_WHAT THE TASK ASKS_. In the entries below, which lines run from the one with "Given: Click the Field Codes button" through the one with "This screenshot has height=394, width=659."? Repeat exactly those, both included, and no pictures.
(EXTRACTED ENTRIES Opens)
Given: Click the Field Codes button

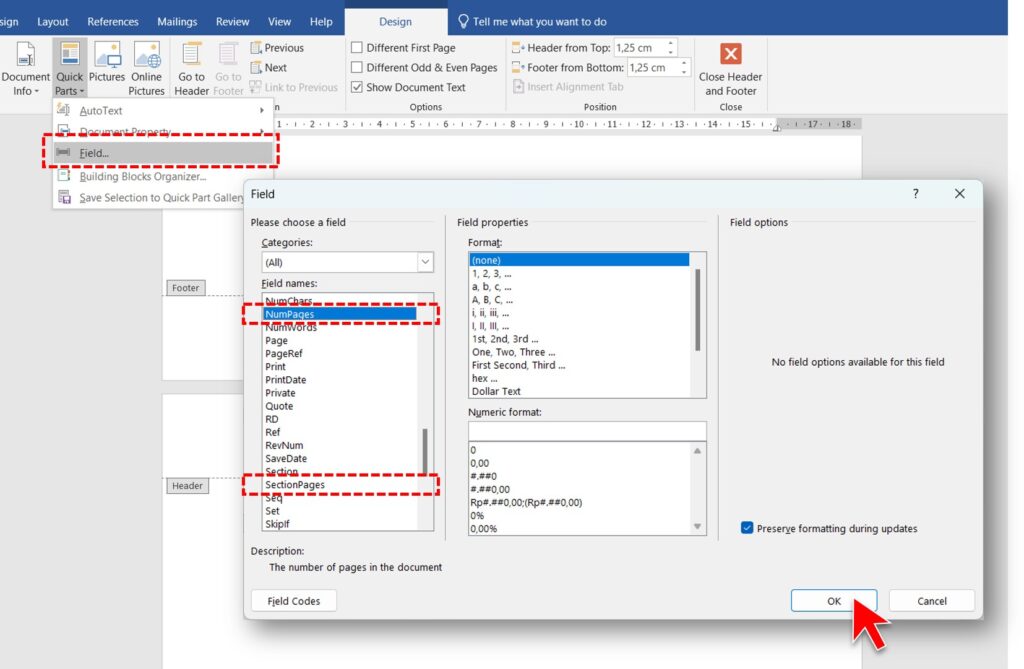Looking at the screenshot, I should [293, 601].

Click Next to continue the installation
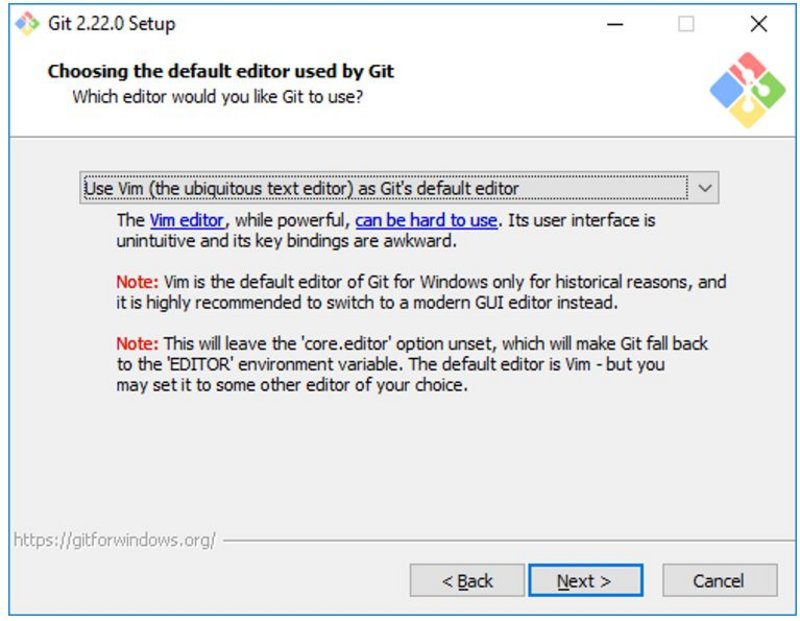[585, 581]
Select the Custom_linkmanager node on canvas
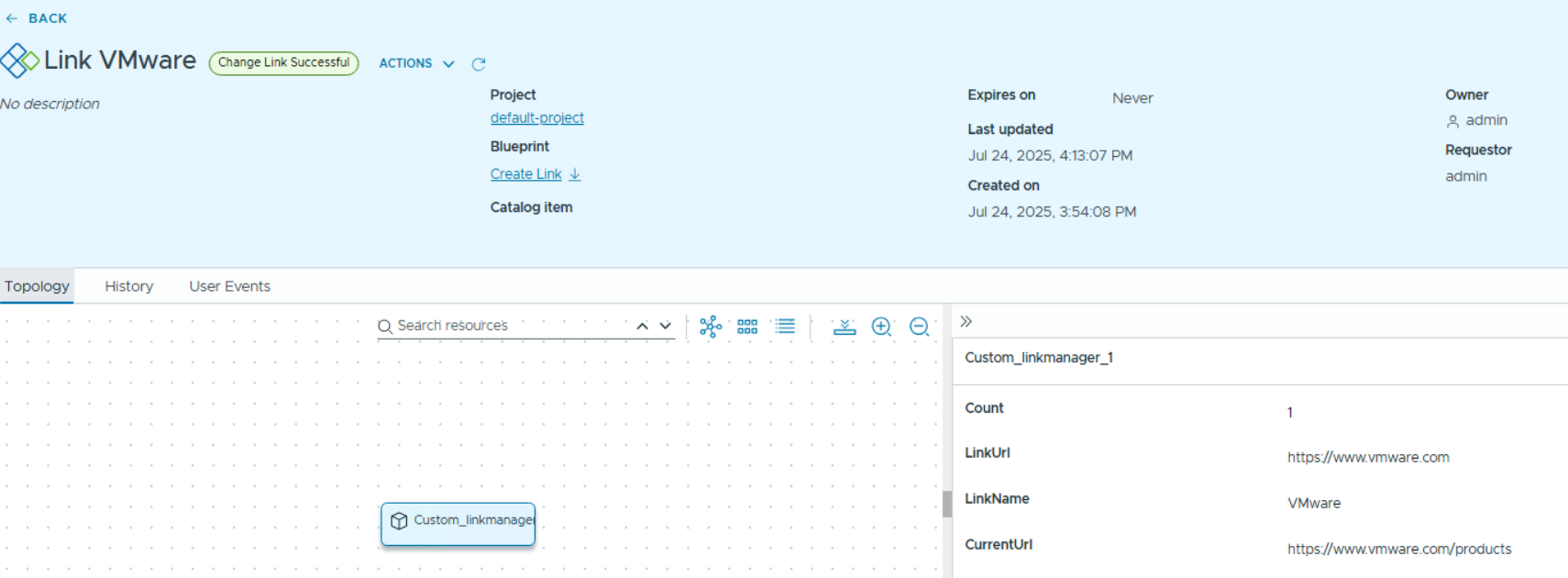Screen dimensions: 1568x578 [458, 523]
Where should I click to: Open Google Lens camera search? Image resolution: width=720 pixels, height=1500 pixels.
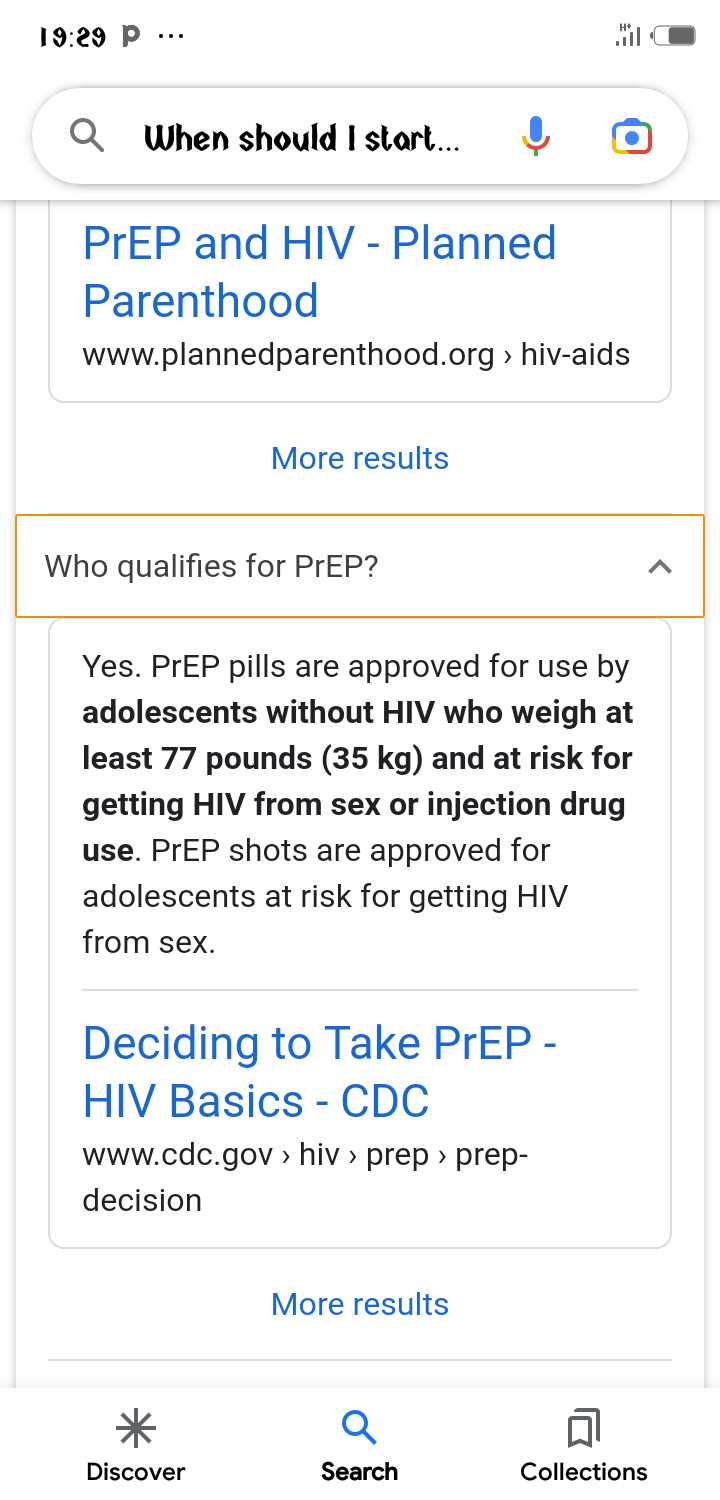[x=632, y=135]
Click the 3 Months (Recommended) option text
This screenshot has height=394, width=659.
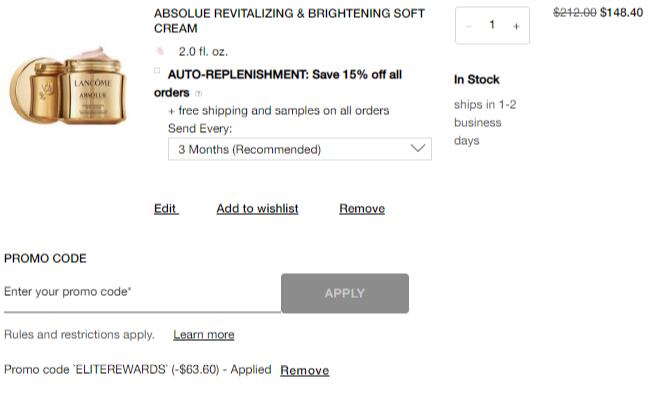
(EXTRACTED ENTRIES Closes)
(EXTRACTED ENTRIES Opens)
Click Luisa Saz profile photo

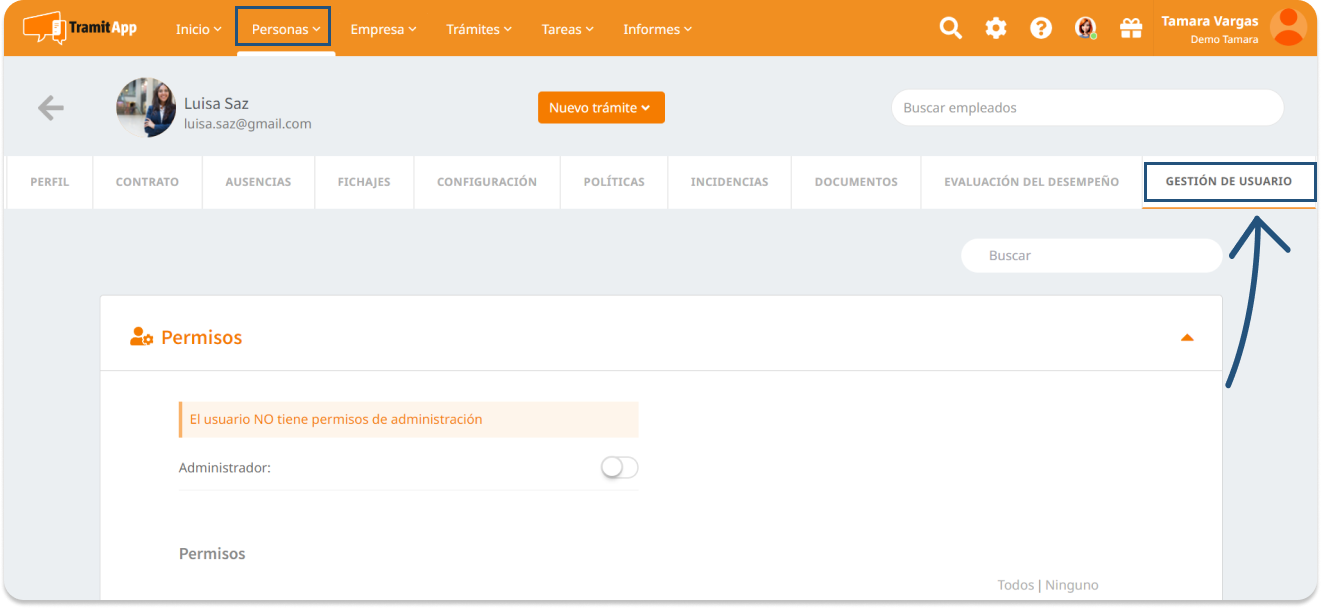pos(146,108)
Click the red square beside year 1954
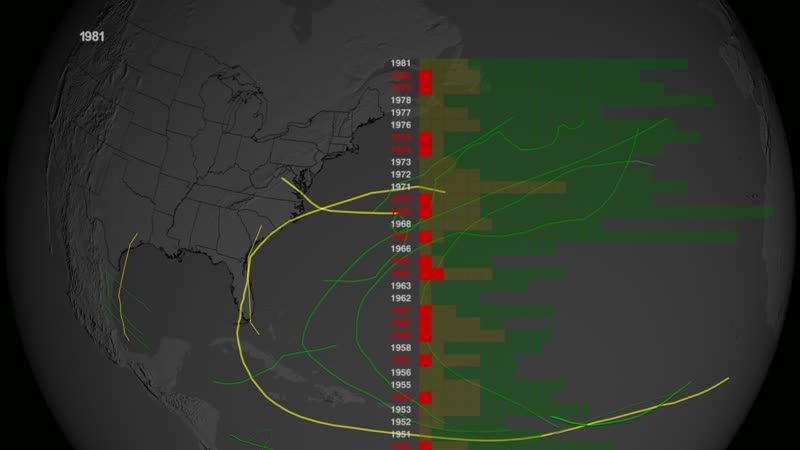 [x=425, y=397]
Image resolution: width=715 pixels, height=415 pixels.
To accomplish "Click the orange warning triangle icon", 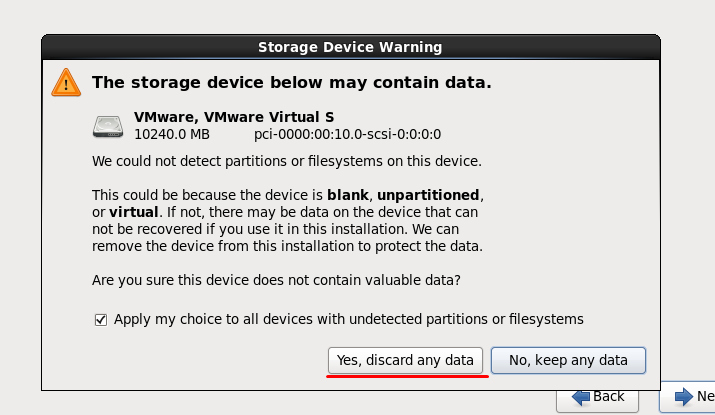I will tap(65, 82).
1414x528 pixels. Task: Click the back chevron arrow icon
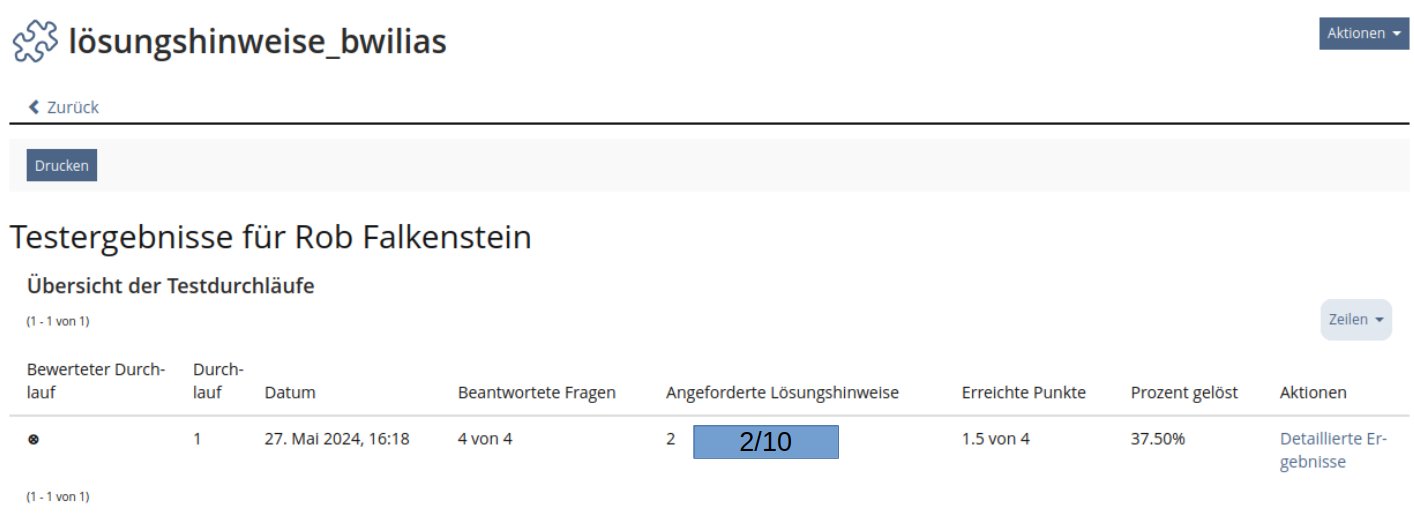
(EXTRACTED ENTRIES Closes)
_RESPONSE TO THE EXERCISE_.
Given: Click the Field Codes button

Looking at the screenshot, I should [293, 601].

Click Next to continue the installation
[585, 581]
Select the Custom_linkmanager node on canvas
Screen dimensions: 1568x578 [458, 523]
Where should I click to: Open Google Lens camera search? Image resolution: width=720 pixels, height=1500 pixels.
[x=632, y=135]
Click the 3 Months (Recommended) option text
This screenshot has height=394, width=659.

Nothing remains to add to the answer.